Diversification Opportunities for Hektas Ticaret and Mavi Giyim
0.89 | Correlation Coefficient |
Very poor diversification
The 3 months correlation between Hektas and Mavi is 0.89. Overlapping area represents the amount of risk that can be diversified away by holding Hektas Ticaret TAS and Mavi Giyim Sanayi in the same portfolio, assuming nothing else is changed. The correlation between historical prices or returns on Mavi Giyim Sanayi and Hektas Ticaret is a relative statistical measure of the degree to which these equity instruments tend to move together. The correlation coefficient measures the extent to which returns on Hektas Ticaret TAS are associated (or correlated) with Mavi Giyim. Values of the correlation coefficient range from -1 to +1, where. The correlation of zero (0) is possible when the price movement of Mavi Giyim Sanayi has no effect on the direction of Hektas Ticaret i.e., Hektas Ticaret and Mavi Giyim go up and down completely randomly.
Pair Corralation between Hektas Ticaret and Mavi Giyim
Assuming the 90 days trading horizon Hektas Ticaret TAS is expected to under-perform the Mavi Giyim. But the stock apears to be less risky and, when comparing its historical volatility, Hektas Ticaret TAS is 1.8 times less risky than Mavi Giyim. The stock trades about -0.01 of its potential returns per unit of risk. The Mavi Giyim Sanayi is currently generating about 0.05 of returns per unit of risk over similar time horizon. If you would invest 3,193 in Mavi Giyim Sanayi on September 22, 2024 and sell it today you would earn a total of 5,337 from holding Mavi Giyim Sanayi or generate 167.15% return on investment over 90 days.

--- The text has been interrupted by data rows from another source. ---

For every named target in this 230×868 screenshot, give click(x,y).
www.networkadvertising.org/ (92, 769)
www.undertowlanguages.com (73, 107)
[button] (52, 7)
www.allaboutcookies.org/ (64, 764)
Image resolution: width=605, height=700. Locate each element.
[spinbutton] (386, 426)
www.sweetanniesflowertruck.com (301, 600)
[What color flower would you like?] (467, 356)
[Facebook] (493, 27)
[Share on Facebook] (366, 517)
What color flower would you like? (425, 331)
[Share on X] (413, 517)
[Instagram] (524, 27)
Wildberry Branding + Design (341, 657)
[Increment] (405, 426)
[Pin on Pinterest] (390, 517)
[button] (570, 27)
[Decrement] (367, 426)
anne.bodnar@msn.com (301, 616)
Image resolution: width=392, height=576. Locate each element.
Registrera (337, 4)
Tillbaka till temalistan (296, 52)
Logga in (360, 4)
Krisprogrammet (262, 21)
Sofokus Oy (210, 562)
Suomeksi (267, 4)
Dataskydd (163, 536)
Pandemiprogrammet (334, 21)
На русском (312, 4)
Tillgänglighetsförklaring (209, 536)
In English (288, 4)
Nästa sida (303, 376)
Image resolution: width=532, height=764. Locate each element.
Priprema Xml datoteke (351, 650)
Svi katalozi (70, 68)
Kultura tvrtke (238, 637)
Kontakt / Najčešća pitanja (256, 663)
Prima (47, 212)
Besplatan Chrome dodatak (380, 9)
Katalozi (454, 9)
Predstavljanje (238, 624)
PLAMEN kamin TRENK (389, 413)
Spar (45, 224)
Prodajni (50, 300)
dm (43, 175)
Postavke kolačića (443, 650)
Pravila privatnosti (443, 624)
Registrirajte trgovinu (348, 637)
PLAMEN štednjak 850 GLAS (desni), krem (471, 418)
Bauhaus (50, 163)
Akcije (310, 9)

Time Period | 3 Months [change] |
Direction | Moves Together |
Strength | Strong |
Accuracy | 100.0% |
Values | Daily Returns |
Hektas Ticaret TAS vs. Mavi Giyim Sanayi
Performance |
Timeline |
Hektas Ticaret TAS |
Mavi Giyim Sanayi |
Hektas Ticaret and Mavi Giyim Volatility Contrast
Predicted Return Density |
Returns |
Pair Trading with Hektas Ticaret and Mavi Giyim
The main advantage of trading using opposite Hektas Ticaret and Mavi Giyim positions is that it hedges away some unsystematic risk. Because of two separate transactions, even if Hektas Ticaret position performs unexpectedly, Mavi Giyim can make up some of the losses. Pair trading also minimizes risk from directional movements in the market. For example, if an entire industry or sector drops because of unexpected headlines, the short position in Mavi Giyim will offset losses from the drop in Mavi Giyim's long position.Hektas Ticaret vs. Ege Endustri ve | Hektas Ticaret vs. Bosch Fren Sistemleri | Hektas Ticaret vs. Dogus Otomotiv Servis | Hektas Ticaret vs. Nuh Cimento Sanayi |
Mavi Giyim vs. Ford Otomotiv Sanayi | Mavi Giyim vs. Tofas Turk Otomobil | Mavi Giyim vs. Hektas Ticaret TAS | Mavi Giyim vs. Eregli Demir ve |
Check out your portfolio center.Note that this page's information should be used as a complementary analysis to find the right mix of equity instruments to add to your existing portfolios or create a brand new portfolio. You can also try the Risk-Return Analysis module to view associations between returns expected from investment and the risk you assume.